HP CEO May Let Palm's Smartphone Business Die

From DailyTech: Hewlett Packard, the world's largest personal computer maker, is in a period of transition. It's releasing 9,000 employees and hiring 6,000 new ones. And it just purchased Palm at the end of April for $1.2B USD.

That acquisition gives HP access to webOS, a powerful mobile internet device operating system. HP is already rumored to be cooking up a webOS tablet -- dubbed "Hurricane". However, according to Mark Hurd, HP's Chief Executive Officer, the company is not planning to launch or market new Palm smart phones.

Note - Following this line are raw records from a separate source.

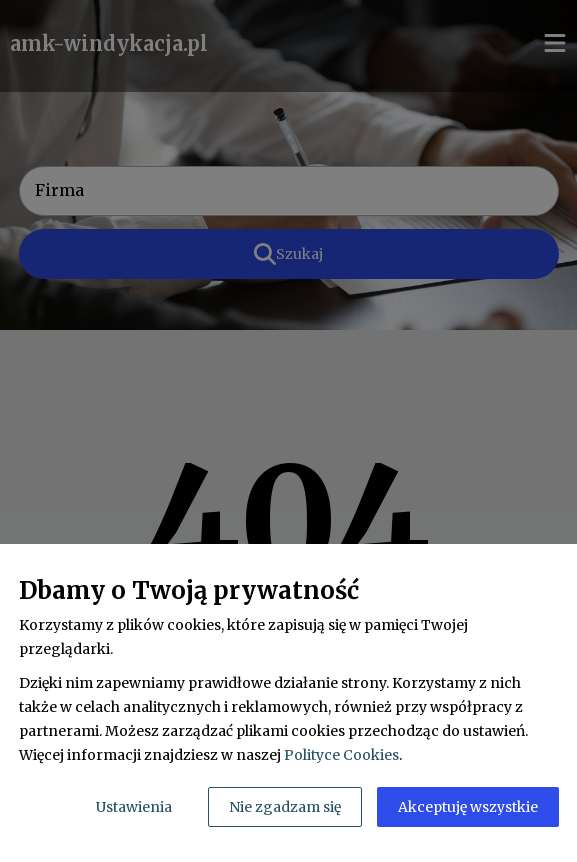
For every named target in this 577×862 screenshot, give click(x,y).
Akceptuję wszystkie (468, 807)
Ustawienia (134, 807)
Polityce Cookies (341, 755)
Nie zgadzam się (285, 807)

Hurd commented at a Bank of America Merill Lynch technology conference, "We didn’t buy Palm to be in the smartphone business. And I tell people that, but it doesn’t seem to resonate well. We bought it for the IP. The webOS is one of the two ground-up pieces of software that is built as a web operating environment…We have tens of millions of HP small form factor web-connected devices…Now imagine that being a web-connected environment where now you can get a common look and feel and a common set of services laid against that environment. That is a very value proposition."

He adds that the company isn't going to "spend billions of dollars trying to go into the smartphone business; that doesn’t in any way make any sense."

The idea that HP bought Palm only to turn around and let the veteran smartphone maker's core business die indeed strikes some as bizarre. Adding to the confusion is that HP's rival Dell is soon going to be unleashing smartphones powered by Android OS and Windows Phone 7.